What the task requires: Nothing but the lines from the one containing "800x392 pixels." through the last line of the records belongs in the answer, copied exactly and with the pictures left out.

Supplied records:
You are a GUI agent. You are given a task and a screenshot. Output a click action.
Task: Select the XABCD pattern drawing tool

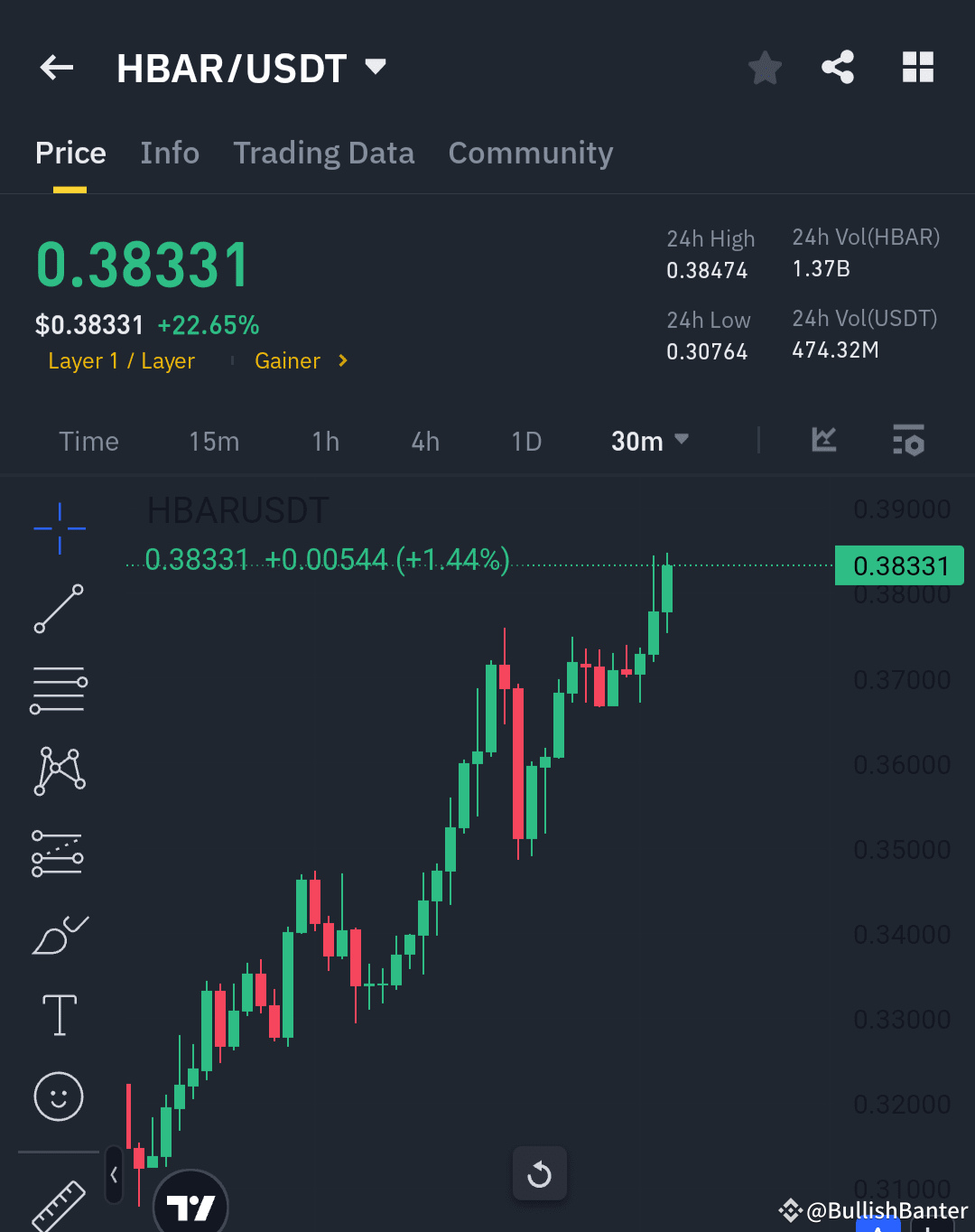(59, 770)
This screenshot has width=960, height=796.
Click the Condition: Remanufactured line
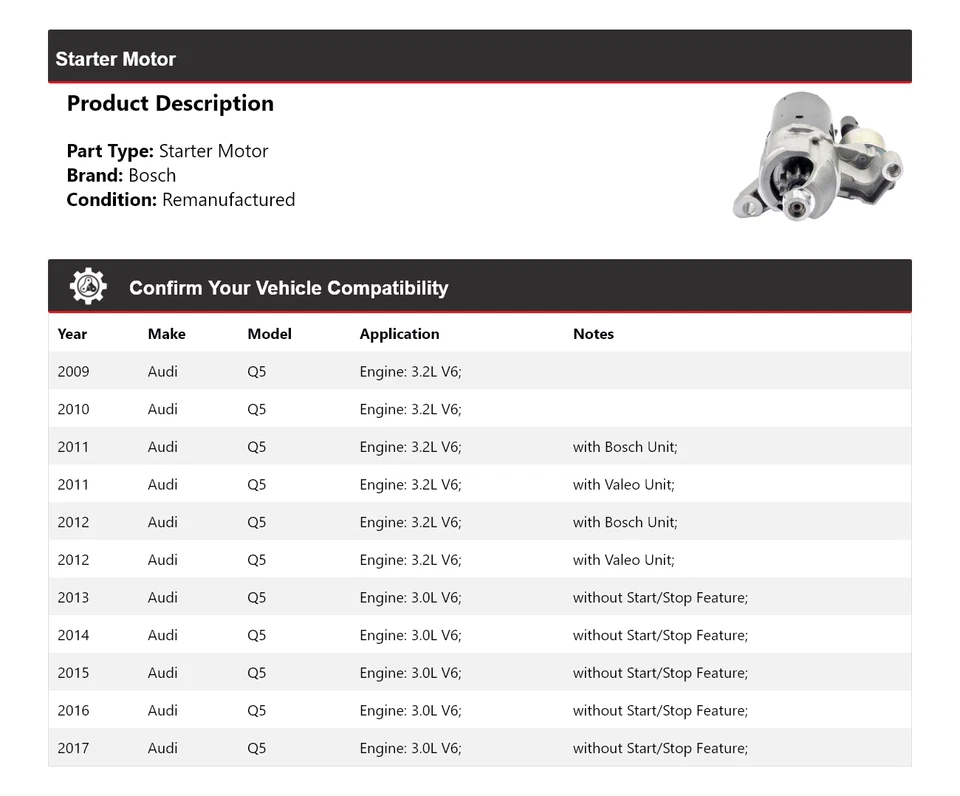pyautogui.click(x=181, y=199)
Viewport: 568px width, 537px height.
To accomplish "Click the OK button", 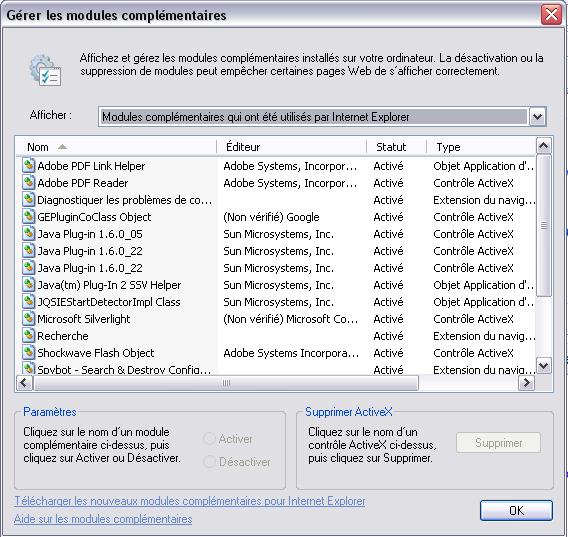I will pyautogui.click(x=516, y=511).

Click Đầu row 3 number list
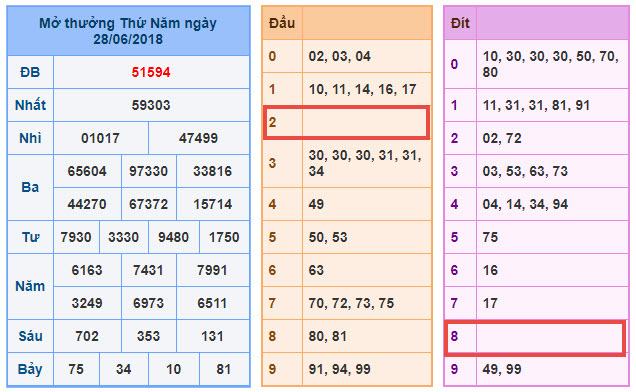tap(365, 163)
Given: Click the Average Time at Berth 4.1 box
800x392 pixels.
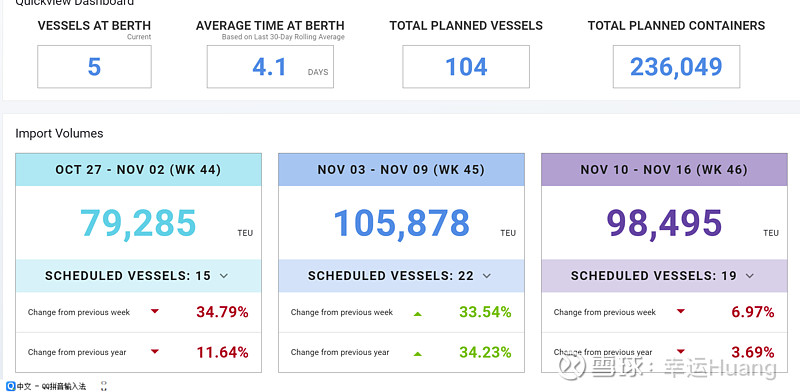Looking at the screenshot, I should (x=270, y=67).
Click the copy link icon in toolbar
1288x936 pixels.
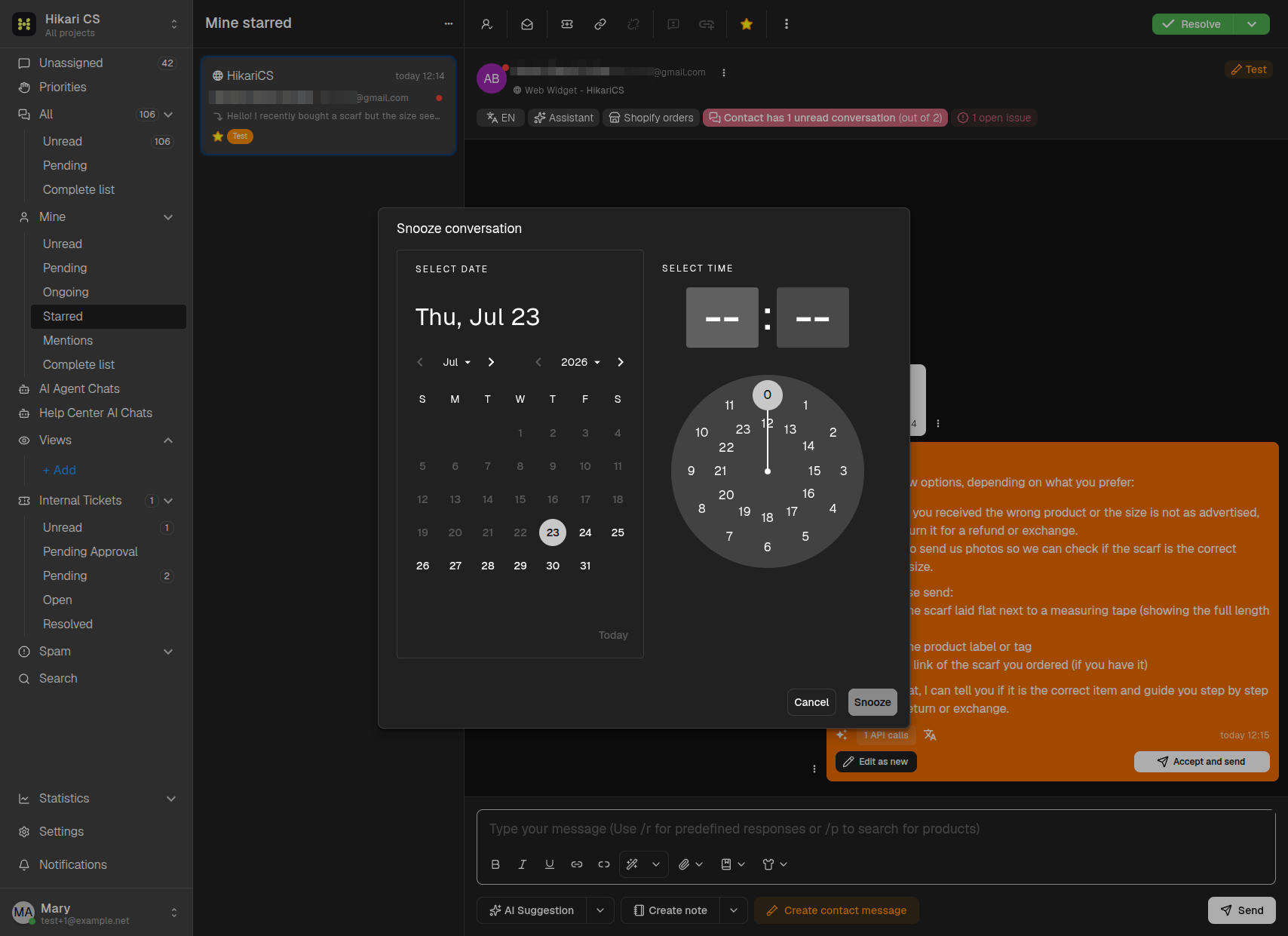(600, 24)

Answer space:
800x392 pixels.
Looking at the screenshot, I should (x=270, y=67).
Click the copy link icon in toolbar
1288x936 pixels.
(600, 24)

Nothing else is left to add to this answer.